Thank you for showing me what not to do

Ken, my printmaking professor, was great because he’d often demonstrate what not to do. Much of the time, he didn’t do it on purpose. In showing how to clean up an inkwell, for example, he might fumble a putty knife or splash the mineral spirits. But the gaffs were common, and it taught you how to recover when you invariably made the same mistakes. More importantly, Ken’s teaching was infused with kindness and good humor, and his unconventional ways were ultimately effective and valuable.

I am a big proponent of artists setting goals and identifying role models: Who do you look up to and why? Are they successful? Happy? Do they treat people around them well? Do they look like they’re having fun? Identifying and answering these questions for yourself helps to shape a vision for the kind of life in the arts that you want to lead.

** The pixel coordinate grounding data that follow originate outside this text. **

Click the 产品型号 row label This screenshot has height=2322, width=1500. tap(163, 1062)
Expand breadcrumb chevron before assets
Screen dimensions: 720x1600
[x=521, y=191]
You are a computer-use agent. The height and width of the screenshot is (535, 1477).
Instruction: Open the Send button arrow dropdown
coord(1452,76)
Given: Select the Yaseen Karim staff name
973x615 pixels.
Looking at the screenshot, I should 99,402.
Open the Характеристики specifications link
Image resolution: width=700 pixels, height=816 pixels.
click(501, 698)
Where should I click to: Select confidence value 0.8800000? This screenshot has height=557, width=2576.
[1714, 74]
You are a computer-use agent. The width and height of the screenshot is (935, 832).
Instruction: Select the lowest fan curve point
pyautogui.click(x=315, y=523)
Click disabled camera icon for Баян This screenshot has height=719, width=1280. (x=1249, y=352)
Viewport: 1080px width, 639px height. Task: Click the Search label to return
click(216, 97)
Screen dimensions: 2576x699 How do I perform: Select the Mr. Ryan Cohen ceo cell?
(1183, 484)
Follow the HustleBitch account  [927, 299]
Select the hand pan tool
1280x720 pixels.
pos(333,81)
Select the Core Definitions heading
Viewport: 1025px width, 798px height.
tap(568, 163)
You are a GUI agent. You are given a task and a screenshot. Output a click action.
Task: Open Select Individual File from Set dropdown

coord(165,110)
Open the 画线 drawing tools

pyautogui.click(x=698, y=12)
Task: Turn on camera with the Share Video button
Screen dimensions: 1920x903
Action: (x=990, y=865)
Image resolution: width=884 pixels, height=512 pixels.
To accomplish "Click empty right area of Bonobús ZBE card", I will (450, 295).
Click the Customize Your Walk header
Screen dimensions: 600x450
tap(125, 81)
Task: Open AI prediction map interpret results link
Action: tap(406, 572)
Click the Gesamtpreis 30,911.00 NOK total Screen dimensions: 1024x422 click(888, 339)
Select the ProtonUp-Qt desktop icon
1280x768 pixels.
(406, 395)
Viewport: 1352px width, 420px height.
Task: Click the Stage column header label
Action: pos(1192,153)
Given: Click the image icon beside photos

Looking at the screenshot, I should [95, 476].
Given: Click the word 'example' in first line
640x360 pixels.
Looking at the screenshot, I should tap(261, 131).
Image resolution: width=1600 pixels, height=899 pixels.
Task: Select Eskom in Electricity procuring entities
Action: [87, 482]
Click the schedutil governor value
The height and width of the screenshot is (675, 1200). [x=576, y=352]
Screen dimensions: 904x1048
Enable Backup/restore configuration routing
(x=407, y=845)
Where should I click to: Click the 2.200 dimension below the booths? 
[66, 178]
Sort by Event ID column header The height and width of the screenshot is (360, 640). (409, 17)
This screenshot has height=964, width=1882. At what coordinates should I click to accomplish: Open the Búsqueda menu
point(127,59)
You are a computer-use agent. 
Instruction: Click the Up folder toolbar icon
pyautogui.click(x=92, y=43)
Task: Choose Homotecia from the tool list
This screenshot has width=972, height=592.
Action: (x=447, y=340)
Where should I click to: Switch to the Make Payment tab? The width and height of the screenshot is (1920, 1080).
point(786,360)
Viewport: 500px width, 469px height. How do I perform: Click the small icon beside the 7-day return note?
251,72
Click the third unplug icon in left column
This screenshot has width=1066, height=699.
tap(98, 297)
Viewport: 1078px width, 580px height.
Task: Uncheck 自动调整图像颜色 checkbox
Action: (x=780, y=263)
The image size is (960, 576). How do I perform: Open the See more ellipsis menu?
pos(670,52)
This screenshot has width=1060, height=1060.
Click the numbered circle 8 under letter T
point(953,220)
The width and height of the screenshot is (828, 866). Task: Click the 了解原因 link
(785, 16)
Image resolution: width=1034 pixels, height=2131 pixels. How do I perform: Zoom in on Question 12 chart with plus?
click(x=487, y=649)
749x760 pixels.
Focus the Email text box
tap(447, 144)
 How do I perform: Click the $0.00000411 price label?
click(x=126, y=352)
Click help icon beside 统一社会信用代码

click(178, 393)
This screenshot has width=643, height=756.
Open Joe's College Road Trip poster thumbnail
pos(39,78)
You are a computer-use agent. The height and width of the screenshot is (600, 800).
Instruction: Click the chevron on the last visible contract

On occasion, there are opportunities to identify negative traits and behaviors that you would not like to emulate. Perhaps these come courtesy of an unscrupulous colleague, who abuses the art field’s unsanctioned nature to claim a status that wasn’t actually gained. Or maybe a supervisor whose treatment of colleagues is unethical or morale-killing.

I choose to view the art world as a series of communities populated by bright, hard-working individuals who are in it because they appreciate art and want to share their enthusiasm. There are, unfortunately, unsavory individuals who would prove me wrong.

In the book “Why Smart Executives Fail,” Sydney Finkelstein, of Dartmouth, observes that “spectacularly unsuccessful” people (mere failure doesn’t qualify; you have to wreak havoc and ruin lives) have certain traits in common. These people see themselves and their companies as “dominating their environments.” They demand total allegiance and have the answer to every problem. (James Surowiecki, “Local Zeroes,” New Yorker, March 28, 2005)

These people are exceptional. It’s up to the rest of us to minimize the damage they do, and to defend the perception of artists, arts workers and the art field. We do that by upholding our values, and being vigilant, accountable, and optimistic.